ALKHANOV SPINS THE ROUNDTABLE

Publication: North Caucasus Weekly Volume: 6 Issue: 13

Chechen President Alu Alkhanov on March 28 praised a roundtable on Chechnya held in Strasbourg on March 21 under the auspices of the Parliamentary Assembly of the Council of Europe (PACE). Alkhanov called the meeting “constructive and productive” and said that the European community now understands that the political situation in Chechnya has entered a new stage, Itar-Tass reported. “We did not stand on totally different positions, as it used to be before; indeed, we had a dialogue,” said Alkhanov, who was attending a meeting of the council of the heads of the Southern Federal District’s constituent republics in Kislovodsk. The people of Chechnya, Alkhanov said, have unambiguously declared their wish to build a peaceful future as part of the Russian Federation, adding that the “doors are open for those who want to take part in this peaceful, constructive process.” He also said that former members of the pro-separatist parliament of the mid-1990s will participate in the Chechen parliamentary elections scheduled for this autumn. “The fact that so many of the former members of [the late separatist leader Aslan] Maskhadov’s government are working in the Chechen government shows that we are adherents of peaceful policies, which have been decided by the people,” Alkhanov said. “If we agree that the people’s wish is the determining factor, one has to take this into account. We are ready to accept anybody who adheres to this policy.”

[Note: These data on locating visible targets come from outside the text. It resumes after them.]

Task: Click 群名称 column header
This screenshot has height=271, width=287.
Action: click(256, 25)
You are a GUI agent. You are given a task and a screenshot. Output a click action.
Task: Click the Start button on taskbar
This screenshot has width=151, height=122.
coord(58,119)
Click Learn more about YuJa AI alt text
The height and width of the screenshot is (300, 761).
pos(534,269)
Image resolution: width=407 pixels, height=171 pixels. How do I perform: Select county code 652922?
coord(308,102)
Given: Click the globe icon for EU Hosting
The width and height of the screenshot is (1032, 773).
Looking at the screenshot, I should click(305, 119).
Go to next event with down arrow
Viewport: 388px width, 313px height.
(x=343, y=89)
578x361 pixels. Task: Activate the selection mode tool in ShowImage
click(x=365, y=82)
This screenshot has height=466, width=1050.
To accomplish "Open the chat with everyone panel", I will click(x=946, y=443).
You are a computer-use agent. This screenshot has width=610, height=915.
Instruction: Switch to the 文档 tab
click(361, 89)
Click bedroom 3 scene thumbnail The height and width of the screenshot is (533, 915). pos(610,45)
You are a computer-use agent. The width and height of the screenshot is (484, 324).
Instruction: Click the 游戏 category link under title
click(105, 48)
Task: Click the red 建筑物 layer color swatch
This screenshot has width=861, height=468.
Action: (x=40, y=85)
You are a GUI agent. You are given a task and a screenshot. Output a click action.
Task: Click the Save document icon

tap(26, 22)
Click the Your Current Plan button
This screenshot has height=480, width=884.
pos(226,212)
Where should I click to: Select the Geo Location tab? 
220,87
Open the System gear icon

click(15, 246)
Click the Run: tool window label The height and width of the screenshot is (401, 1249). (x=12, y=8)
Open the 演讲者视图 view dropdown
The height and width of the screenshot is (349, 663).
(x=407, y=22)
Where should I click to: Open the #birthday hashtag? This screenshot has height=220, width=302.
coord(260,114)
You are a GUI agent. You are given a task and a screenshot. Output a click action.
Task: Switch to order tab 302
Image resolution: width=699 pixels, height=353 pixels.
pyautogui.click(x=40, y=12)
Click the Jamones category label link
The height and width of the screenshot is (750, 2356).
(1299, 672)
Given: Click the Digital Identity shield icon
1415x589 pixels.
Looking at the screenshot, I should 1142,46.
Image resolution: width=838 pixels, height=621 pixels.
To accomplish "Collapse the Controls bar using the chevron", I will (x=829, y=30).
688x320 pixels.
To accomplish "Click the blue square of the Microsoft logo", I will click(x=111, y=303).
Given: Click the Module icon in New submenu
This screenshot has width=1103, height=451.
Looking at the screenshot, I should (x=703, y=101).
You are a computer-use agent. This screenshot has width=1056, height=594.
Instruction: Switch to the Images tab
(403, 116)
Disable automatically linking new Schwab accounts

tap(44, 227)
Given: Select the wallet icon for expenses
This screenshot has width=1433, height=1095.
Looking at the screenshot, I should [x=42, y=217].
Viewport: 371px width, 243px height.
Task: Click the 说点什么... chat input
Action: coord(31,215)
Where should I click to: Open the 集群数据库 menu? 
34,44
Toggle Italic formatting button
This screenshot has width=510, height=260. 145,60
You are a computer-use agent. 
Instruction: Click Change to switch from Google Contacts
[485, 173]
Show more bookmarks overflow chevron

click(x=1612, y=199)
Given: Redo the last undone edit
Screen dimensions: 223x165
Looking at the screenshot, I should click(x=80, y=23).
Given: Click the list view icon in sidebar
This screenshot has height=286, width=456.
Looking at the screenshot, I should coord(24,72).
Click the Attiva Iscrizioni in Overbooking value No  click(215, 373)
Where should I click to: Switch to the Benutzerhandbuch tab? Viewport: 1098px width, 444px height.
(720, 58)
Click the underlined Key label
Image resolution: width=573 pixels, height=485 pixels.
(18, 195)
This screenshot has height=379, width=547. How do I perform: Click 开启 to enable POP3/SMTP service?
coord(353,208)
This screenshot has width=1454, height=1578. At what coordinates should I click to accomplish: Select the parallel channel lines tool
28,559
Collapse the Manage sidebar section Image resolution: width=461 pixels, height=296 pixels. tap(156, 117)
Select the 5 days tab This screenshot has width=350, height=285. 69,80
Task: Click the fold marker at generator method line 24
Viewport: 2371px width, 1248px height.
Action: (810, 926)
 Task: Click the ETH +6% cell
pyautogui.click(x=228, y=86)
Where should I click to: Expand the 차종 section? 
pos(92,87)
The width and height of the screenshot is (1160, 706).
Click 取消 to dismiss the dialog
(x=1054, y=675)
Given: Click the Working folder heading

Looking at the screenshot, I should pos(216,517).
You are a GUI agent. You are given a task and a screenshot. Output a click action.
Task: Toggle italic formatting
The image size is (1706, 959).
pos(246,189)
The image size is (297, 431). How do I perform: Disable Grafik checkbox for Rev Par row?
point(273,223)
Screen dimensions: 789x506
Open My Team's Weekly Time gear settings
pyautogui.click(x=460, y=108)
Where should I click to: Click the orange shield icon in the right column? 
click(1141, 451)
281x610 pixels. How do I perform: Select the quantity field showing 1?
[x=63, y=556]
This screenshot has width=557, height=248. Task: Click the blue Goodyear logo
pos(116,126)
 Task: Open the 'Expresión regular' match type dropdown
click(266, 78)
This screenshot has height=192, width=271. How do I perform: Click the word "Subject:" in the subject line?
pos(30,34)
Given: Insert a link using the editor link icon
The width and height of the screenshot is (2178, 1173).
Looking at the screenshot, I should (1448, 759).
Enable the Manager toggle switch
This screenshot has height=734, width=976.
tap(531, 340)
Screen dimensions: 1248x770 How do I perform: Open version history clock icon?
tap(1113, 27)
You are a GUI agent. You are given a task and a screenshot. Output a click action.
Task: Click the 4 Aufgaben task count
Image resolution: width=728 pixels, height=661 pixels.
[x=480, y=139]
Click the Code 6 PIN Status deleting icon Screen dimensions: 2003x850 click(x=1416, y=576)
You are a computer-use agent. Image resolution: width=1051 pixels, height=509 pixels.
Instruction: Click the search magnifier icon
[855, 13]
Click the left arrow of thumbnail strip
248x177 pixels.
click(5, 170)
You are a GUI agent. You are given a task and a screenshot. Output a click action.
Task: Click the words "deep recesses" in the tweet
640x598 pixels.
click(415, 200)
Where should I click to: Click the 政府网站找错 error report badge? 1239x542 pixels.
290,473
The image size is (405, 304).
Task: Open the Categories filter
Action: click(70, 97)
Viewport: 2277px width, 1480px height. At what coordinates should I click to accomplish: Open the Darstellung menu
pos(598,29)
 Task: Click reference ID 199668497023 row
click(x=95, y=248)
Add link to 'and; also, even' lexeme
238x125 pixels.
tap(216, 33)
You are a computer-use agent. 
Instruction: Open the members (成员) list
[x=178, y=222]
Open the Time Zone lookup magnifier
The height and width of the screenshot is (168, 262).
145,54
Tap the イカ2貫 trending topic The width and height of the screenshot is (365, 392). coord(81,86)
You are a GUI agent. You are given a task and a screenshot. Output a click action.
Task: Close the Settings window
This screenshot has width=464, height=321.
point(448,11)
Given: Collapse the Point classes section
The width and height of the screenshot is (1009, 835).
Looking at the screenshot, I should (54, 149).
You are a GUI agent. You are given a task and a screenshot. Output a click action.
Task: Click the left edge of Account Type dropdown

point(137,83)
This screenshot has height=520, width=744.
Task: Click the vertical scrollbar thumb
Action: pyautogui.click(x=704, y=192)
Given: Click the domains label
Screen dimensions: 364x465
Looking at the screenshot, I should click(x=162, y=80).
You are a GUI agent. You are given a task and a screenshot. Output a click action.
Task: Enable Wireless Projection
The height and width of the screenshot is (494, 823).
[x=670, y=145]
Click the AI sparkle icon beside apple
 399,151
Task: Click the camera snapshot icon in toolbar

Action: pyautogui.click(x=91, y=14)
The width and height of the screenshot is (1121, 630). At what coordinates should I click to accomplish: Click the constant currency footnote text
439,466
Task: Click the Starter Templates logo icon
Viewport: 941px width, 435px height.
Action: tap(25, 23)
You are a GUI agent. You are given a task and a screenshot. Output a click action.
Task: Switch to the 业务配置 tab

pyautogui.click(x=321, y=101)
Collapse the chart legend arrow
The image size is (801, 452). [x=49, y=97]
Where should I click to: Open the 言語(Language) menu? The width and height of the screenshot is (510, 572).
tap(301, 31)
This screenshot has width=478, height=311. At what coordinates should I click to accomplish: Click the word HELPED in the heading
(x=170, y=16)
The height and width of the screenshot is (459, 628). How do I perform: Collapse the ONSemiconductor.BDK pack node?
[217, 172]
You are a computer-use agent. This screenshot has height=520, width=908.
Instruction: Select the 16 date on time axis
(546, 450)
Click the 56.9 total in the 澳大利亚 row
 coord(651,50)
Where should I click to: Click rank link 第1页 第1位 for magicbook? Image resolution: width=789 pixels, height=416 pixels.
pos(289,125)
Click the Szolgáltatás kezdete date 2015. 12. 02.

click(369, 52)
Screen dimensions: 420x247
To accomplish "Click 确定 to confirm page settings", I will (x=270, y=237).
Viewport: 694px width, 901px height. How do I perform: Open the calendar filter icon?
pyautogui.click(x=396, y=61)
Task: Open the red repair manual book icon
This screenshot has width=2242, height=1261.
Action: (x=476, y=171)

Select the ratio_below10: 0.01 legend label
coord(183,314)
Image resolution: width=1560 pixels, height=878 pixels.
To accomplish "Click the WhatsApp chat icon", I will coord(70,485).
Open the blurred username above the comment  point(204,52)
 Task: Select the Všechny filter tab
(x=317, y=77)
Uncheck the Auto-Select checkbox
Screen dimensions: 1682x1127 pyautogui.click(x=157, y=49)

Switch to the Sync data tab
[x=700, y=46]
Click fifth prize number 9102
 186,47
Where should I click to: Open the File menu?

The Russian human rights activists who attended the March 21 roundtable, however, came away with a significantly different impression of what happened and what was accomplished. Vremya novostei on March 28 quoted Svetlana Gannushkina of the Memorial human rights group as criticizing the fact that Chechen separatist representatives could only have participated in the roundtable if they agreed to recognize Russia’s territorial integrity. “It turned out that the matter is as follows: separatists can take part in the work of the roundtable, but only those who are ready to talk exclusively within the framework of Russian legislation,” Gannushkina told the newspaper, adding that it was necessary to give the separatists the legal possibility to defend their ideas. “A dialogue arose between me and Alu Alkhanov,” Gannushkina said. “He said that the separatists in Chechnya are a clear minority that must submit to the majority, inasmuch as this is the main feature of a democracy. I responded that the characteristic of democracy is that representatives of the minority legally have the possibility to put forward their point of view without fearing for their lives.”

Tatiana Lokshina, chair of DEMOS Center for Information and Human Rights Research and Moscow representative of the International Helsinki Federation, told Vremya novostei that the representatives of the pro-Moscow Chechen administration at the roundtable wanted only to discuss the “successes” of Chechnya’s economy and to ask Europe for reconstruction aid, while the representatives of the federal government wanted only to discuss international terrorism. Regnum.ru on March 28 quoted Lokshina, like Gannushkina, as saying that no political dialogue is possible in Chechnya as along as publicly declaring separatist views results in a de facto death sentence for those who declare them. This state of affairs will prevent the holding of free elections, Lokshina said, adding that elections should be postponed until a pluralistic space is created that would allow moderate separatists to participate in elections.

It is interesting to note, however, that Vremya novostei quoted the Russian human rights activists who attended the roundtable as saying that Andreas Gross, the Swiss parliamentarian who was the event’s main organizer, is holding “intensive negotiations” with Akhmed Zakaev, the separatists’ London-based representative, about their possible participation in future roundtables sessions.